Let $H$ be a subgroup of a group $G$ and let $N(H)$ be its normalizer
prove that
H is a normal subgroup of $N(H)$
def of normalizeer $$N_G(H)= \{ g \in G : gH=Hg \} $$
attempt 1 (its wrong)
Need to show three things first two that it is a subgroup that it is that it closed and it has the inverse thirdly that it is normal
1) trying to show that it for any elment it has its inverese
$g\in N_g(H)$ is $g^{-1}\in N(H)$?
so $g \in N_g(H)$ that is $gH=Hg \iff gHg^{-1}=H$
somehow
$$\begin{aligned}
steps???
\\ \vdots
\\ g^{-1}H =Hg^{-1}
\end{aligned} $$
2) that it is closed if $g_1,g_2 \in N(H)$ is $g_1 g_2 \in N(H)$
that is if
$$ \begin{aligned}
g_1 \in N_G(H) \Rightarrow g_1H =H g_1
g_2 \in N_G(H) \Rightarrow g_2H =H g_2
\end{aligned} $$
need to show that $g_1 g_2 \in N_g(H)$
3) need to show that for any $g \in G$ $g^{-1}N(H)g=N(H)$ $g^{-1}N(H)g = N(H)g^{-1}g=N(H) $
Best Answer
Well, since for any $\;h\in H\;$ we trivially have $\;hH=H=Hh\;$ , then we get that $\;h\in N_G(H)\implies H\subset N_G(H)\;$ .
Now,
$$H\lhd N_G(H)\iff \,\forall\,n\in N_G(H)\;,\;\;H^n=H\iff Hn=nH$$
but this is exactly the definition of $\;N_G(H)\;$ ...! Now we can deduce that $\;N_G(H)\;$ is the maximal subgroup of $\;G\;$ containing $\;H\;$ in which $\;H\;$ is normal, and thus $\;H\lhd G\iff N_G(H)=G\;$ .

AVAILABLE DATA -
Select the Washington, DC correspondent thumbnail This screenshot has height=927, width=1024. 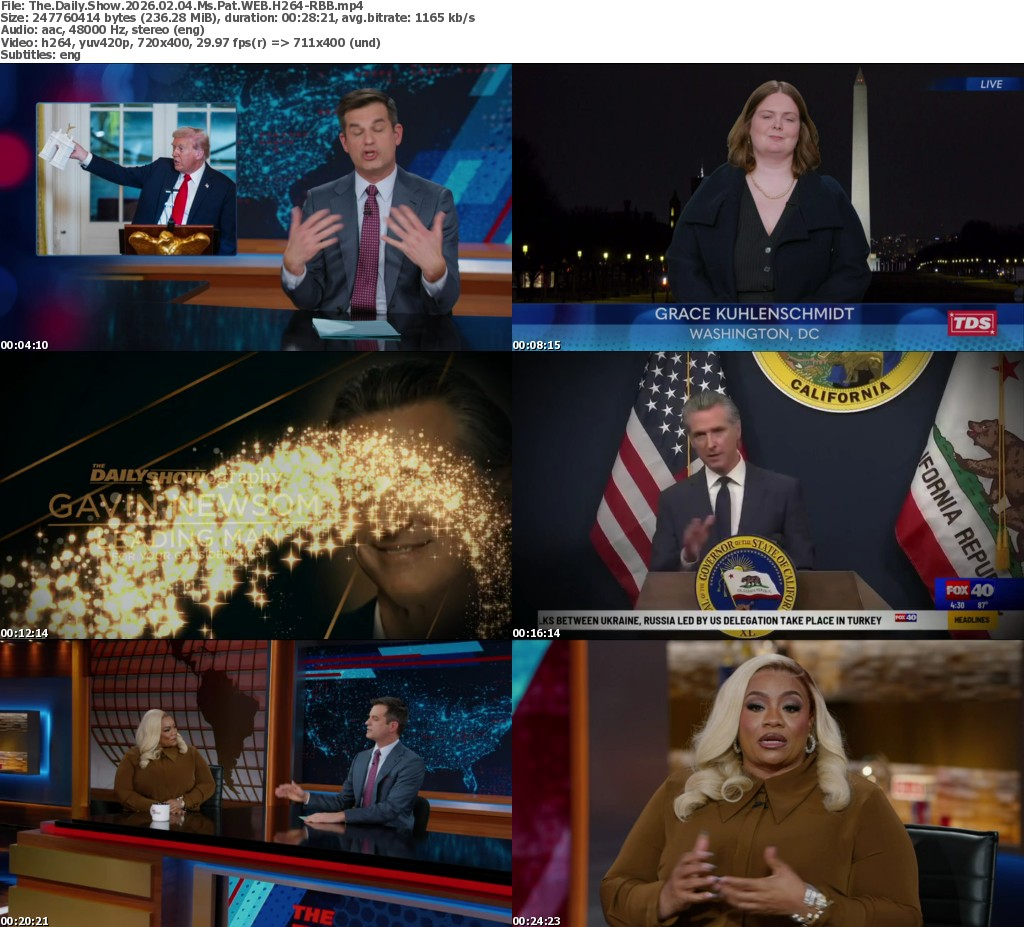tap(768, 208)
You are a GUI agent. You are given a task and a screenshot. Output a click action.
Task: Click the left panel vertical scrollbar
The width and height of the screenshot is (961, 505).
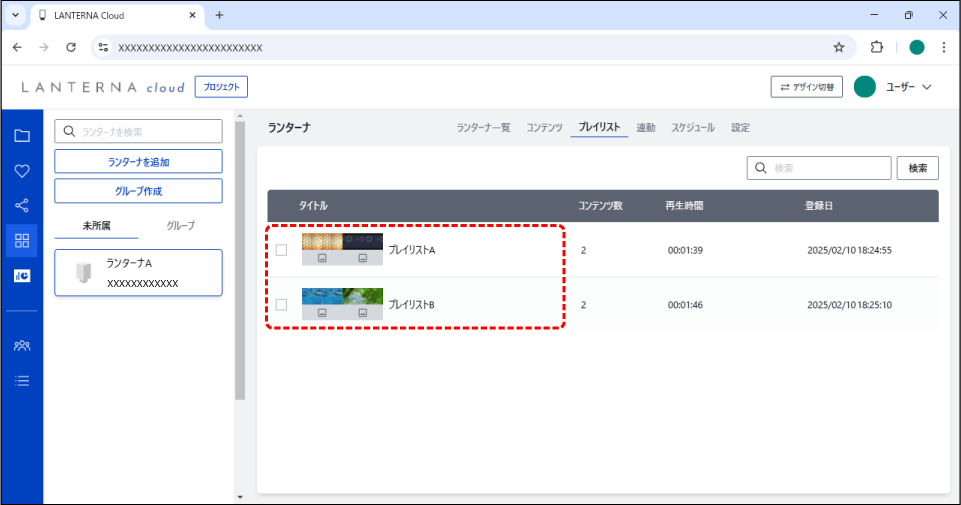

TASKS TO PERFORM -
[A] In the normalizer thread, what does the best answer deduce $N_G(H)$ to be?
[B] For each statement, say whether the normalizer thread supports it, answering yes or no and quoting the deciding words: (i) The first attempt is marked as incorrect. (ii) The best answer states that $H$ is normal in $G$ exactly when $N_G(H)=G$. (iii) The best answer shows that $N_G(H)$ is a subset of $H$.

RESULTS -
[A] The maximal subgroup of $G$ containing $H$ in which $H$ is normal.

[B]
(i) Yes: "attempt 1 (its wrong)"
(ii) Yes: "and thus $\;H\lhd G\iff N_G(H)=G\;$"
(iii) No: "$\;h\in N_G(H)\implies H\subset N_G(H)\;$"